Bricks are red because of iron. Most clay used to make bricks contains around 5 to 8 percent iron oxide by weight. When that clay is fired in a kiln at high temperatures with plenty of oxygen, the iron transforms into a mineral called hematite, the same compound that gives rust its color. That single chemical reaction is responsible for the warm, earthy reds we associate with brick buildings worldwide.
How Iron Creates the Red Color
Clay is a mixture of minerals, and nearly all natural clay deposits contain some amount of iron. In its raw, unfired state, clay can appear grey, brown, yellow, or reddish depending on the specific iron minerals present and how much moisture is in the soil. The color you see in a raw lump of clay is not the color you get after firing.
Inside the kiln, heat triggers a chain of chemical changes. As temperatures climb past about 500°C (930°F), iron-bearing minerals in the clay begin to break down and release their iron. That iron then reacts with oxygen in the kiln’s atmosphere. The result is iron(III) oxide, commonly known as hematite. Hematite is an intensely pigmented mineral. Even a small amount can stain the entire brick a deep red or reddish-brown.

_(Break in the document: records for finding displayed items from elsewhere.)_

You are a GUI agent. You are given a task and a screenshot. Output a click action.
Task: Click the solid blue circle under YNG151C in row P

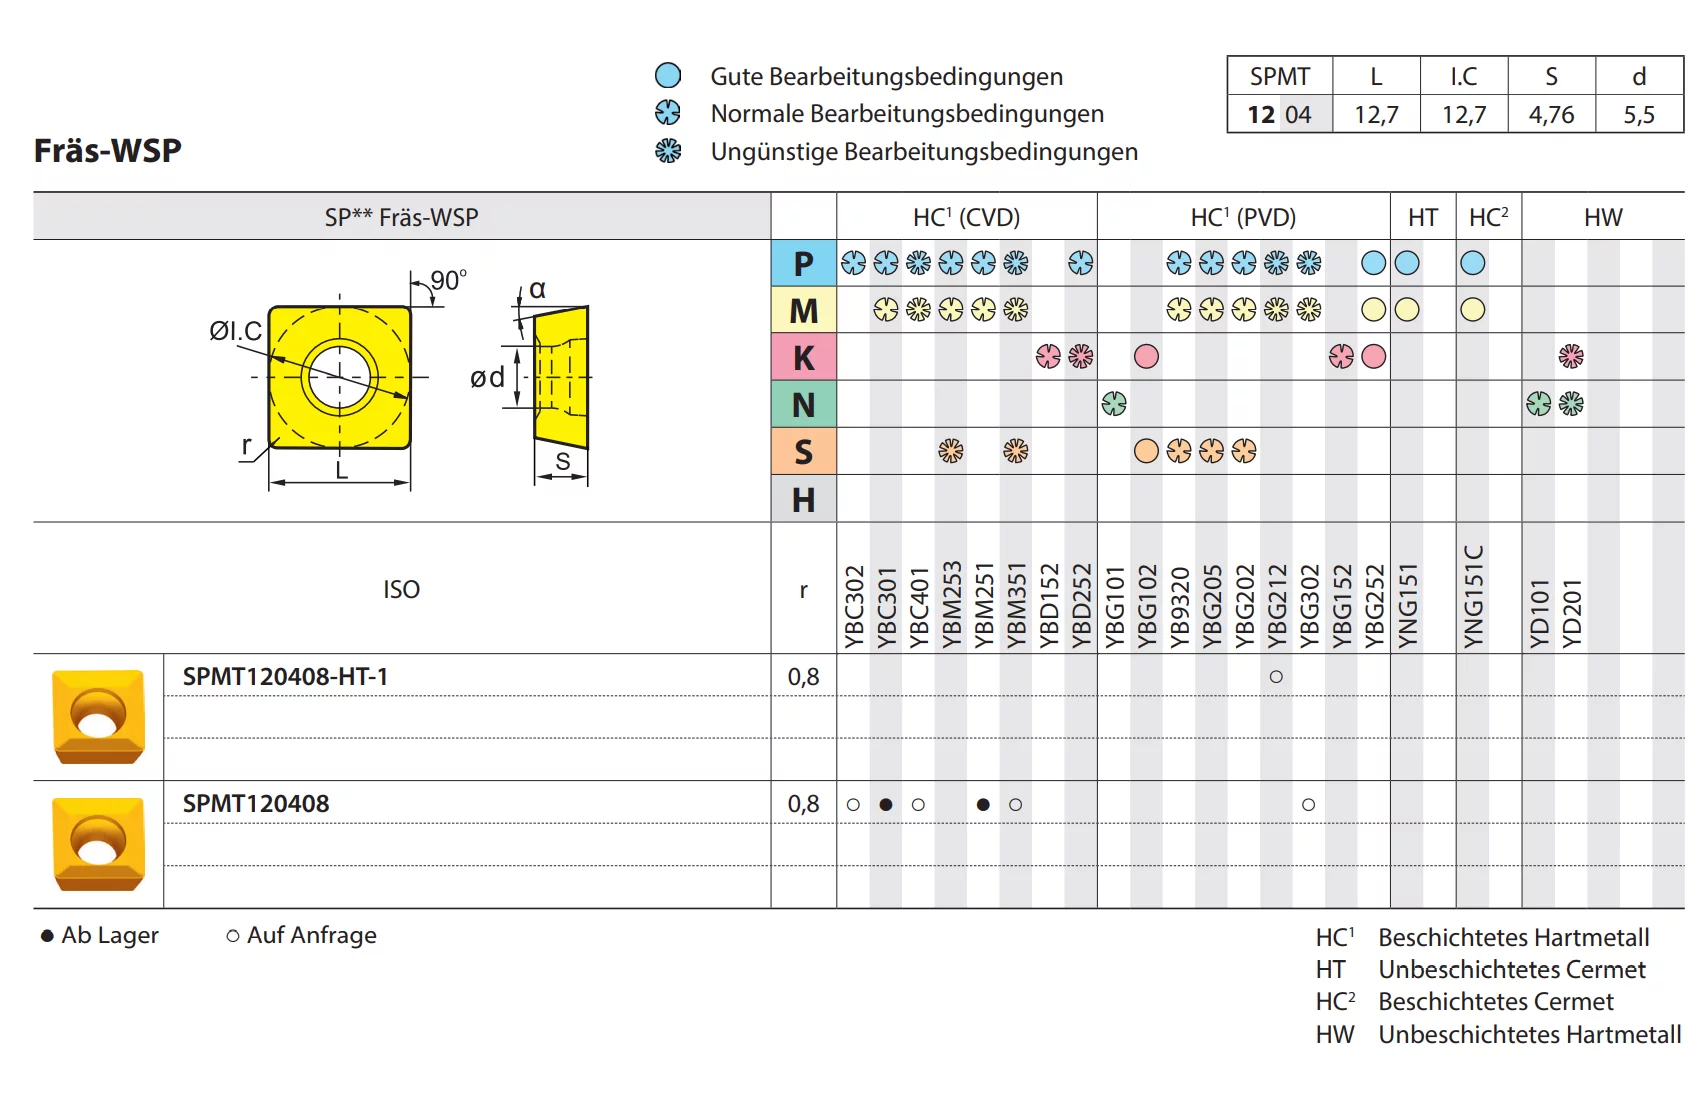pos(1472,263)
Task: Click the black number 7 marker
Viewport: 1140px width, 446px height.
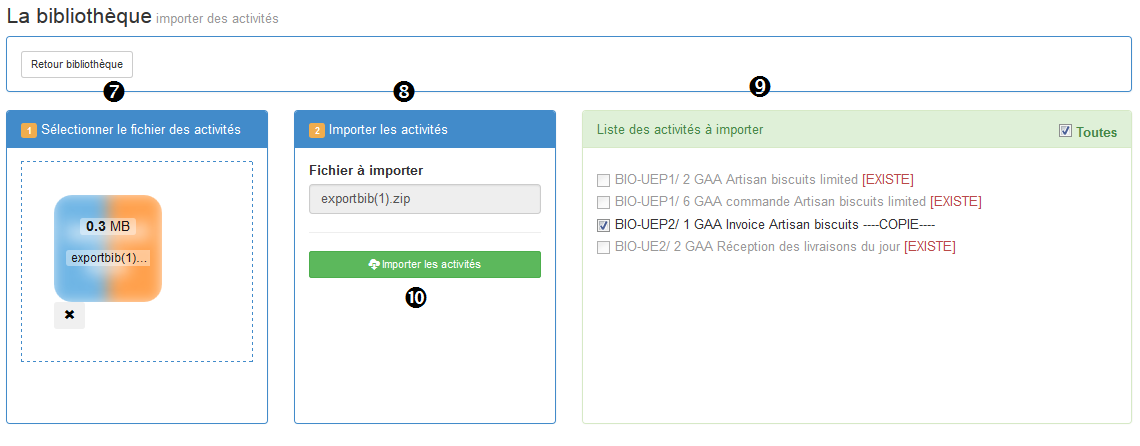Action: 113,91
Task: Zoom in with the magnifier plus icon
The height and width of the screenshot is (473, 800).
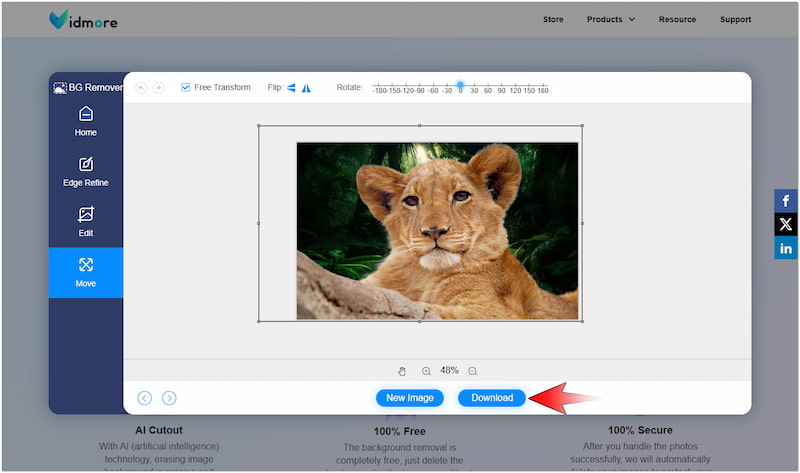Action: (426, 371)
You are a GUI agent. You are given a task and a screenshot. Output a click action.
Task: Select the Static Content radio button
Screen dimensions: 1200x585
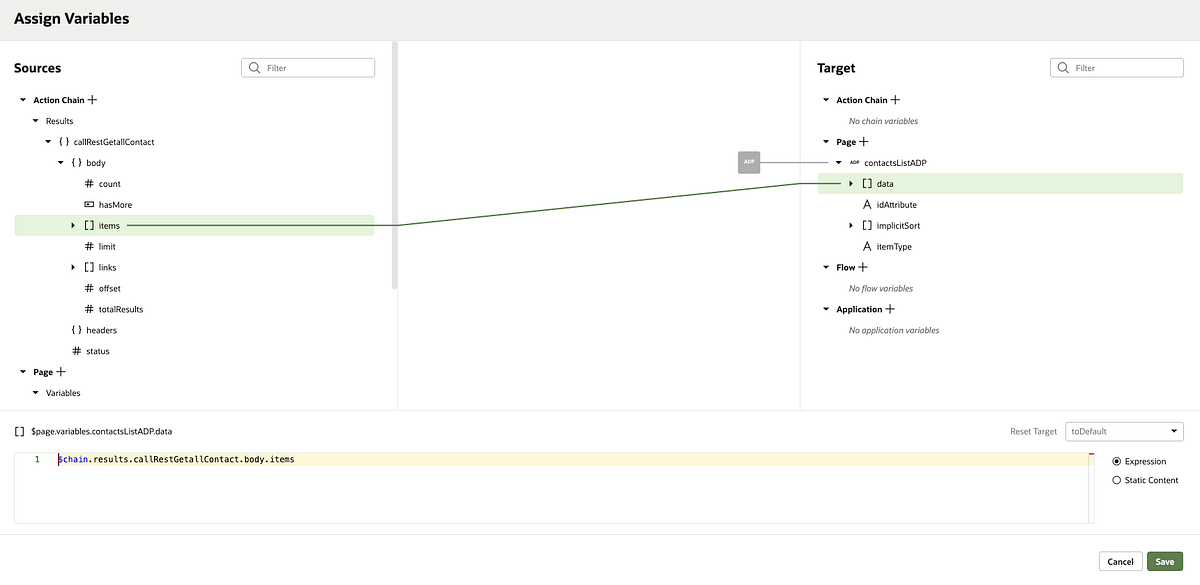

Clays with higher iron content produce darker, richer reds, while those with less iron tend to fire lighter, sometimes producing more of a salmon or orange tone.
The process isn’t instant. At lower temperatures, the iron is still locked inside other mineral structures. Research on clay firing shows that hematite doesn’t begin to form in meaningful amounts until temperatures reach roughly 750 to 900°C, depending on the clay’s composition. At those temperatures, the minerals holding the iron collapse, freeing it to crystallize into tiny hematite particles scattered throughout the brick. These nano-sized crystals of hematite are what absorb light and give the brick its characteristic red appearance.

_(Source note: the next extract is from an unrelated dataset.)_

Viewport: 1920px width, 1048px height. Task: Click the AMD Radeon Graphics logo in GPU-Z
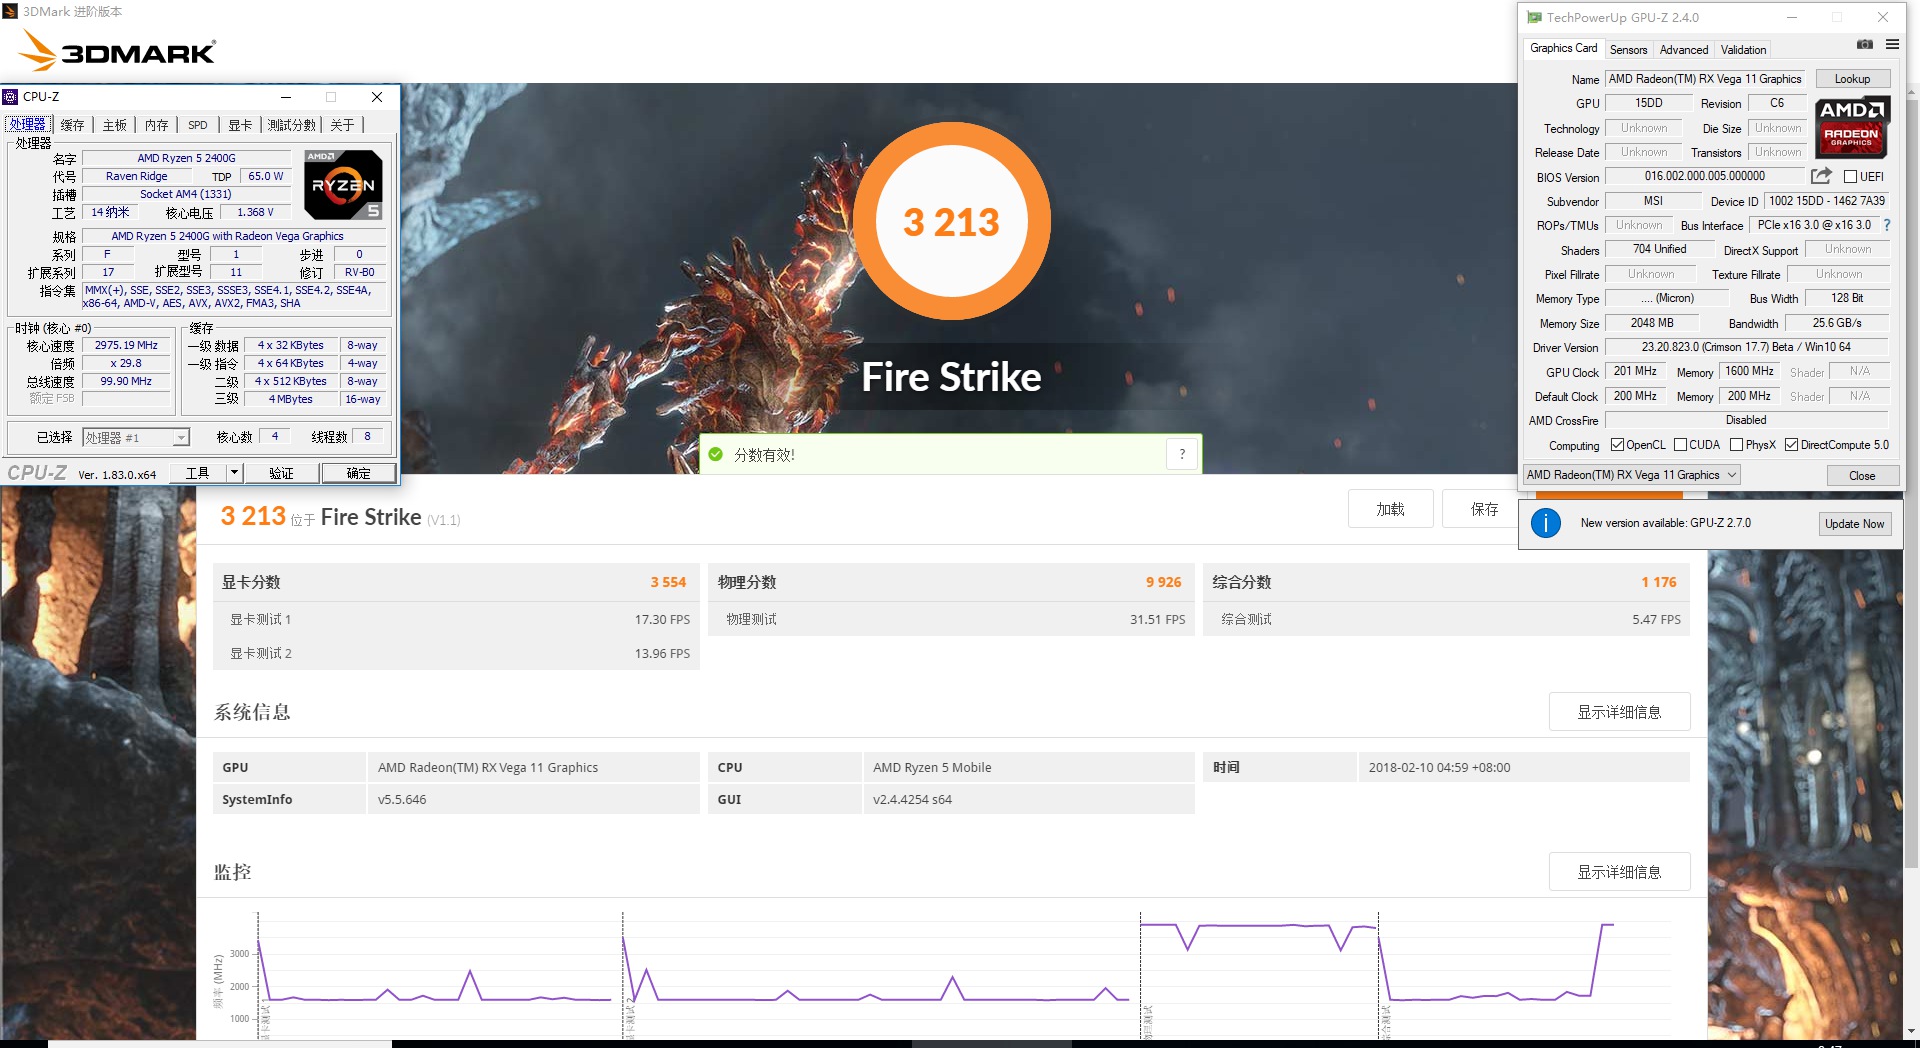click(1852, 127)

Why Kiln Temperature Matters
Bricks are typically fired between 800 and 1,100°C (roughly 1,470 to 2,010°F). Where a brick falls in that range affects both its color and its physical properties. At the lower end, you get lighter reds and softer bricks. Push temperatures higher, and the red deepens as more hematite forms and the clay body becomes denser. Go too high, and the brick can start to darken toward brown or even begin to vitrify, turning glassy and losing its classic brick-red hue.
Temperature also determines how strong and durable the finished brick will be. Higher-fired bricks absorb less water (under 10 percent for top-quality bricks) and can withstand greater compressive loads, around 14 MPa for first-class bricks. Lower-fired bricks absorb more moisture (15 to 20 percent) and are considerably weaker, closer to 8 MPa. So the same chemistry that deepens the red color also tends to produce a tougher brick.

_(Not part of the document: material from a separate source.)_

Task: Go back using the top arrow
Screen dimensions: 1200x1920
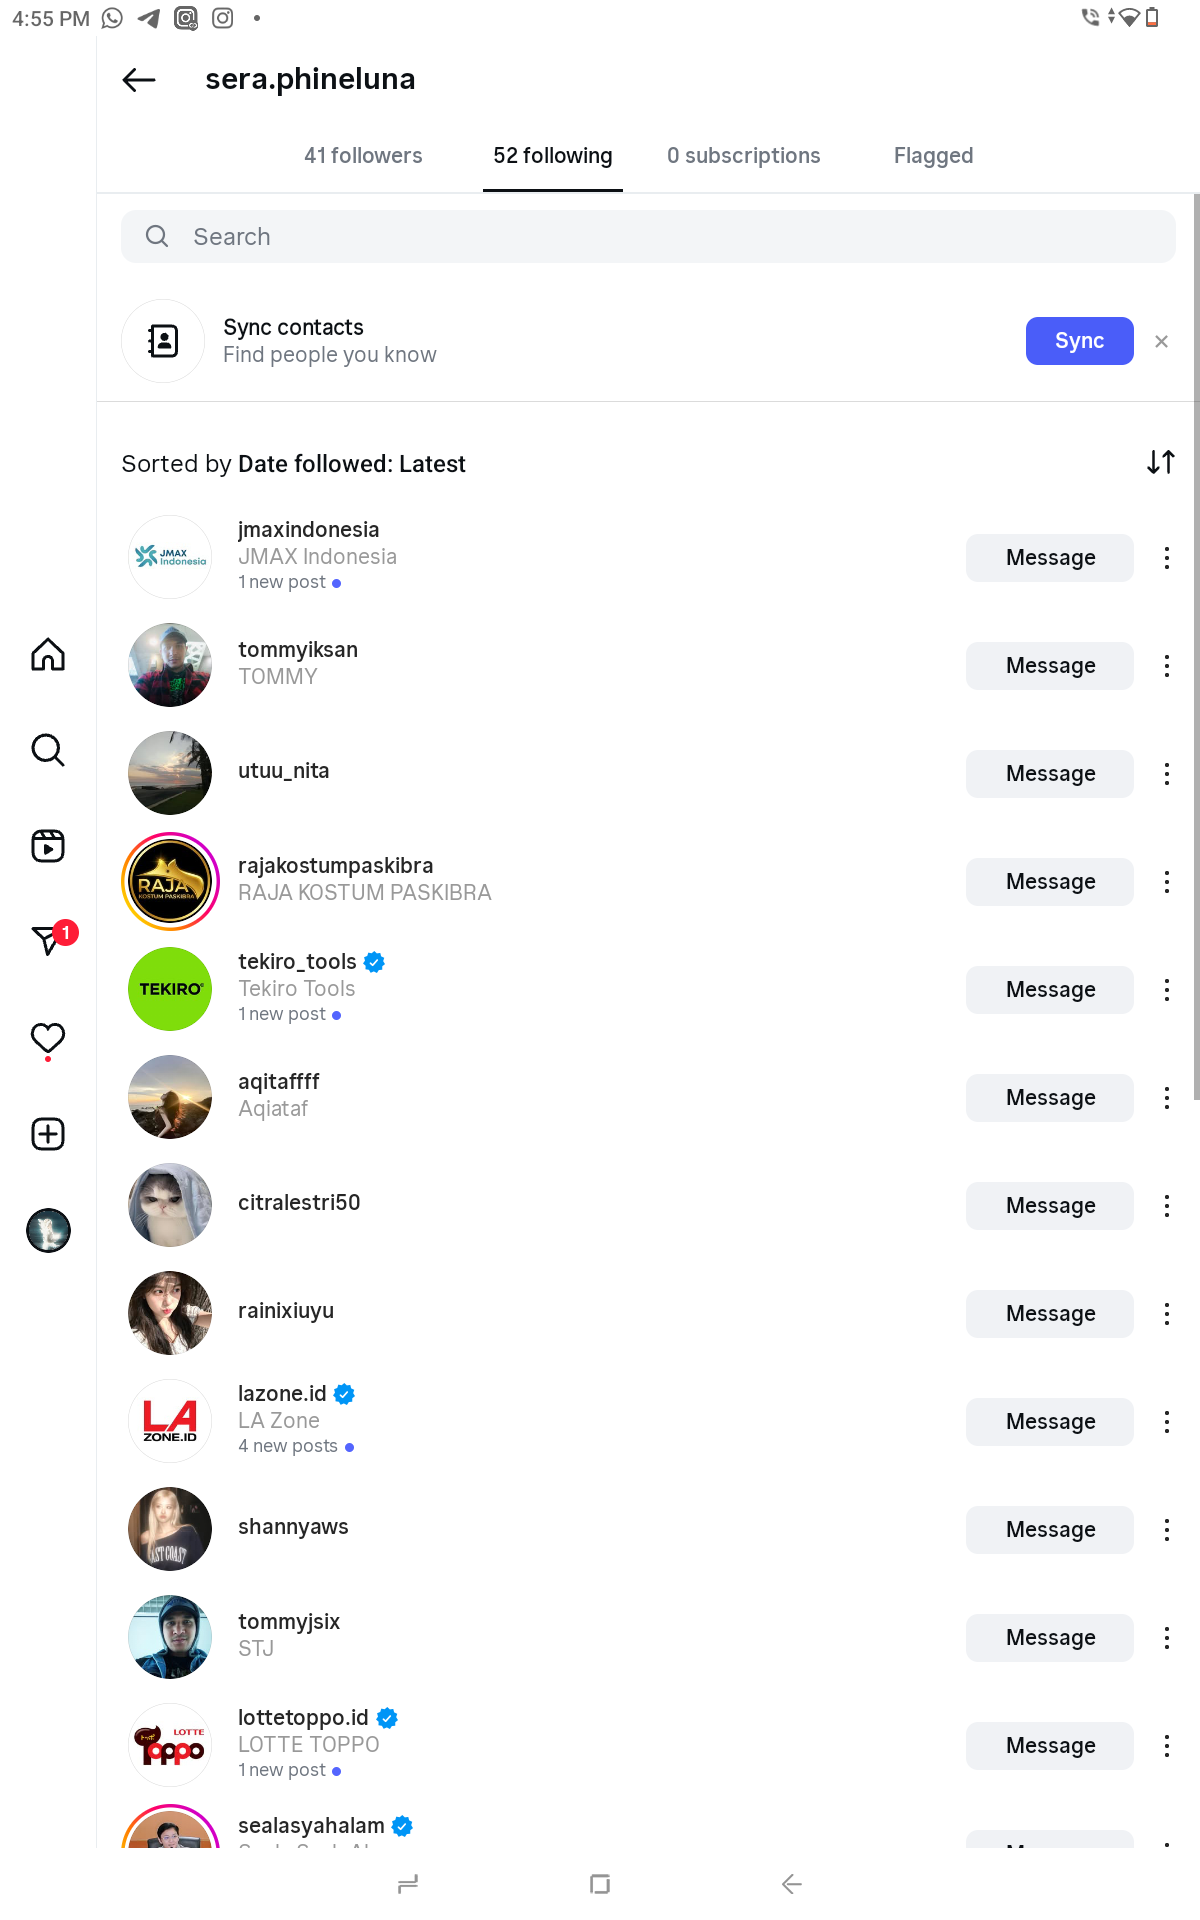Action: click(139, 80)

Oxygen Is the Key Ingredient
Iron alone doesn’t guarantee a red brick. The atmosphere inside the kiln plays an equally important role. For hematite to form, the iron needs oxygen to react with. This is called an oxidizing atmosphere, and it’s what potters and brickmakers create by keeping kiln vents open so air flows freely around the fire.
If you restrict that airflow, something dramatically different happens. The fire, starved of oxygen, begins pulling oxygen atoms from the materials inside the kiln, including the clay itself. This is called a reducing atmosphere. Under these conditions, the iron oxide in the clay loses oxygen and converts to a different chemical form. Instead of the red hematite, you get a form of iron that produces grey, black, or even metallic tones. The same clay that would fire bright terracotta red in an oxygen-rich kiln can come out charcoal grey or black when the oxygen is choked off.
This is why you sometimes see dark grey or nearly black bricks in older buildings. Those bricks weren’t made from different clay. They were fired in kilns where the atmosphere was more reducing, either intentionally or because airflow was harder to control. Some historic brickmakers used this deliberately, creating patterned facades by mixing red and dark bricks.
Why Some Bricks Aren’t Red
Not all clay contains enough iron to produce a red brick. Clays that are naturally low in iron but high in calcium or other minerals fire to cream, yellow, or buff colors. The famous yellow London Stock bricks, for instance, come from clay with a different mineral balance. White or very pale bricks typically use kaolin-type clays with minimal iron content.
Color can also be altered after firing. Some manufacturers apply surface coatings or mix manganese dioxide into the clay to produce brown or dark-faced bricks. Others blend different clay sources to hit a specific shade. But the vast majority of bricks in the world are some variation of red, simply because iron-bearing clay is by far the most abundant type available for brickmaking. The iron is already there in the ground, and standard kiln firing in open air does the rest.
In essence, red bricks are red for the same reason rust is red. Iron meets oxygen at the right temperature, and hematite forms. The fact that this happens so reliably, with such common raw materials, is why red brick has been one of the most widely used building materials for thousands of years.